* _ACTIVITY_: Give every entry again, exactly.

* _DATA FOR THIS EXERCISE_:
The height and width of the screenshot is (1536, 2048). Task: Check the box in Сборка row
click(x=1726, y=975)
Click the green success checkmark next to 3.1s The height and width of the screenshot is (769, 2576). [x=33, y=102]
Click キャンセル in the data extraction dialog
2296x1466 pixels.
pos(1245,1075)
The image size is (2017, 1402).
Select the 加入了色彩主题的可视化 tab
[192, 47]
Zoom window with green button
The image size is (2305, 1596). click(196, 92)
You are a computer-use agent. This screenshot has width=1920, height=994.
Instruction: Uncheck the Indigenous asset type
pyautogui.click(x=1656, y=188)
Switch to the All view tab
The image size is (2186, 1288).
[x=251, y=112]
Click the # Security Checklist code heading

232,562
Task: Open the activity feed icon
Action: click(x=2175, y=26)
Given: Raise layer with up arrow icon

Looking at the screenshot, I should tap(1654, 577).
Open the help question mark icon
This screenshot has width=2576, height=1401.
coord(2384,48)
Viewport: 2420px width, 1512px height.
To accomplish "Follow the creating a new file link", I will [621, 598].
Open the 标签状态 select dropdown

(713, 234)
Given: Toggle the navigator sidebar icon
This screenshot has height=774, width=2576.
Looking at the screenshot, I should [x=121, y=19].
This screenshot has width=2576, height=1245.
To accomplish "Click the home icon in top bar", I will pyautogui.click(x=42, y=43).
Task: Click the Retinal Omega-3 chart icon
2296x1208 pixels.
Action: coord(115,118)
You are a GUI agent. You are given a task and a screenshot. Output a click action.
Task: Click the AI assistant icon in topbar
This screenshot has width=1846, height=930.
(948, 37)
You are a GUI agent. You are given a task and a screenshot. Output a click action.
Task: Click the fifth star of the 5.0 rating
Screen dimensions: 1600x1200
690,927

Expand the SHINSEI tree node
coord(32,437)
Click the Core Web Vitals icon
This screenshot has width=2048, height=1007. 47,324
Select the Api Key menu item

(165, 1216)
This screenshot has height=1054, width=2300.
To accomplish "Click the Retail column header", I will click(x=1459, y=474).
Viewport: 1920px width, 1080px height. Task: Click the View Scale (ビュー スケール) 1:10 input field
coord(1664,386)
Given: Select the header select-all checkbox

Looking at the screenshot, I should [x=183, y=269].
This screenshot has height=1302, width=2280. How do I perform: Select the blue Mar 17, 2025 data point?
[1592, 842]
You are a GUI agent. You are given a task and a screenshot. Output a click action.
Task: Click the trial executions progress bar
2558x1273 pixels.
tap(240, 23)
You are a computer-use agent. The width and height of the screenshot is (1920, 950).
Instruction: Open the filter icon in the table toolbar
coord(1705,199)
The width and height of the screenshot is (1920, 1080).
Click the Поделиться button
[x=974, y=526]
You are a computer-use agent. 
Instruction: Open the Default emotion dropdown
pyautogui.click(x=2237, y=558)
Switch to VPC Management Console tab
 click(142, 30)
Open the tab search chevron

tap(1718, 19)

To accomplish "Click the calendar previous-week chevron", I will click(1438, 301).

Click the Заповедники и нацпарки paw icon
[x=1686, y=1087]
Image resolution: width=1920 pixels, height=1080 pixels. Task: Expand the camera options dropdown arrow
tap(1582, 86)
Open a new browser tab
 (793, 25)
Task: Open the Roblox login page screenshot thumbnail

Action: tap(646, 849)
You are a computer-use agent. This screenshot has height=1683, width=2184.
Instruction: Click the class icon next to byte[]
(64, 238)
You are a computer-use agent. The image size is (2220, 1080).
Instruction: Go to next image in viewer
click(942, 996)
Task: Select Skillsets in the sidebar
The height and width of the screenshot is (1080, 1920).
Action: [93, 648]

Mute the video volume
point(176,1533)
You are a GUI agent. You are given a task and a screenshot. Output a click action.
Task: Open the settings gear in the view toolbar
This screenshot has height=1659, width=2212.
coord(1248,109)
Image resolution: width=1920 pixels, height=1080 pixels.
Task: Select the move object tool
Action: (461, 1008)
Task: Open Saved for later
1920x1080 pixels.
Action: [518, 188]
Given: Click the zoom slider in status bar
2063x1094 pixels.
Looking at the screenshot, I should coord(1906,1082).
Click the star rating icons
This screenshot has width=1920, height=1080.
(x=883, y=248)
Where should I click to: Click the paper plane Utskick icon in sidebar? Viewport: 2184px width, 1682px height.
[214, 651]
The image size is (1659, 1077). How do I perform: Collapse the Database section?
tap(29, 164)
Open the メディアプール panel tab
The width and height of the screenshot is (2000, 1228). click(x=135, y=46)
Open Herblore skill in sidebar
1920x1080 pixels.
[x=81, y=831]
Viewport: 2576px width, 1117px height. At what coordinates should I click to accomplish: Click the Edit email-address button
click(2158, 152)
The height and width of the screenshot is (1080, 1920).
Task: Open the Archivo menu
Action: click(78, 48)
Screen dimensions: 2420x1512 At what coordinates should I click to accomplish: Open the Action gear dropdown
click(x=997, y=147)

* _ANSWER TO THIS PROBLEM_:
The height and width of the screenshot is (1536, 2048). Task: Check the box in Сборка row
click(x=1726, y=975)
Click the green success checkmark next to 3.1s The height and width of the screenshot is (769, 2576). [x=33, y=102]
Click キャンセル in the data extraction dialog
2296x1466 pixels.
pos(1245,1075)
The image size is (2017, 1402).
Select the 加入了色彩主题的可视化 tab
[192, 47]
Zoom window with green button
The image size is (2305, 1596). click(196, 92)
You are a computer-use agent. This screenshot has width=1920, height=994.
Instruction: Uncheck the Indigenous asset type
pyautogui.click(x=1656, y=188)
Switch to the All view tab
The image size is (2186, 1288).
[x=251, y=112]
Click the # Security Checklist code heading

232,562
Task: Open the activity feed icon
Action: click(x=2175, y=26)
Given: Raise layer with up arrow icon

Looking at the screenshot, I should tap(1654, 577).
Open the help question mark icon
This screenshot has width=2576, height=1401.
coord(2384,48)
Viewport: 2420px width, 1512px height.
To accomplish "Follow the creating a new file link", I will [621, 598].
Open the 标签状态 select dropdown

(713, 234)
Given: Toggle the navigator sidebar icon
This screenshot has height=774, width=2576.
Looking at the screenshot, I should [x=121, y=19].
This screenshot has width=2576, height=1245.
To accomplish "Click the home icon in top bar", I will pyautogui.click(x=42, y=43).
Task: Click the Retinal Omega-3 chart icon
2296x1208 pixels.
Action: coord(115,118)
You are a GUI agent. You are given a task and a screenshot. Output a click action.
Task: Click the AI assistant icon in topbar
This screenshot has width=1846, height=930.
(948, 37)
You are a GUI agent. You are given a task and a screenshot. Output a click action.
Task: Click the fifth star of the 5.0 rating
Screen dimensions: 1600x1200
690,927

Expand the SHINSEI tree node
coord(32,437)
Click the Core Web Vitals icon
This screenshot has width=2048, height=1007. 47,324
Select the Api Key menu item

(165, 1216)
This screenshot has height=1054, width=2300.
To accomplish "Click the Retail column header", I will click(x=1459, y=474).
Viewport: 1920px width, 1080px height. Task: Click the View Scale (ビュー スケール) 1:10 input field
coord(1664,386)
Given: Select the header select-all checkbox

Looking at the screenshot, I should [x=183, y=269].
This screenshot has height=1302, width=2280. How do I perform: Select the blue Mar 17, 2025 data point?
[1592, 842]
You are a GUI agent. You are given a task and a screenshot. Output a click action.
Task: Click the trial executions progress bar
2558x1273 pixels.
tap(240, 23)
You are a computer-use agent. The width and height of the screenshot is (1920, 950).
Instruction: Open the filter icon in the table toolbar
coord(1705,199)
The width and height of the screenshot is (1920, 1080).
Click the Поделиться button
[x=974, y=526]
You are a computer-use agent. 
Instruction: Open the Default emotion dropdown
pyautogui.click(x=2237, y=558)
Switch to VPC Management Console tab
 click(142, 30)
Open the tab search chevron

tap(1718, 19)

To accomplish "Click the calendar previous-week chevron", I will click(1438, 301).

Click the Заповедники и нацпарки paw icon
[x=1686, y=1087]
Image resolution: width=1920 pixels, height=1080 pixels. Task: Expand the camera options dropdown arrow
tap(1582, 86)
Open a new browser tab
 (793, 25)
Task: Open the Roblox login page screenshot thumbnail

Action: tap(646, 849)
You are a computer-use agent. This screenshot has height=1683, width=2184.
Instruction: Click the class icon next to byte[]
(64, 238)
You are a computer-use agent. The image size is (2220, 1080).
Instruction: Go to next image in viewer
click(942, 996)
Task: Select Skillsets in the sidebar
The height and width of the screenshot is (1080, 1920).
Action: [93, 648]

Mute the video volume
point(176,1533)
You are a GUI agent. You are given a task and a screenshot. Output a click action.
Task: Open the settings gear in the view toolbar
This screenshot has height=1659, width=2212.
coord(1248,109)
Image resolution: width=1920 pixels, height=1080 pixels.
Task: Select the move object tool
Action: (461, 1008)
Task: Open Saved for later
1920x1080 pixels.
Action: [518, 188]
Given: Click the zoom slider in status bar
2063x1094 pixels.
Looking at the screenshot, I should coord(1906,1082).
Click the star rating icons
This screenshot has width=1920, height=1080.
(x=883, y=248)
Where should I click to: Click the paper plane Utskick icon in sidebar? Viewport: 2184px width, 1682px height.
[214, 651]
The image size is (1659, 1077). How do I perform: Collapse the Database section?
tap(29, 164)
Open the メディアプール panel tab
The width and height of the screenshot is (2000, 1228). click(x=135, y=46)
Open Herblore skill in sidebar
1920x1080 pixels.
[x=81, y=831]
Viewport: 2576px width, 1117px height. At what coordinates should I click to accomplish: Click the Edit email-address button
click(2158, 152)
The height and width of the screenshot is (1080, 1920).
Task: Open the Archivo menu
Action: click(78, 48)
Screen dimensions: 2420x1512 At what coordinates should I click to accomplish: Open the Action gear dropdown
click(x=997, y=147)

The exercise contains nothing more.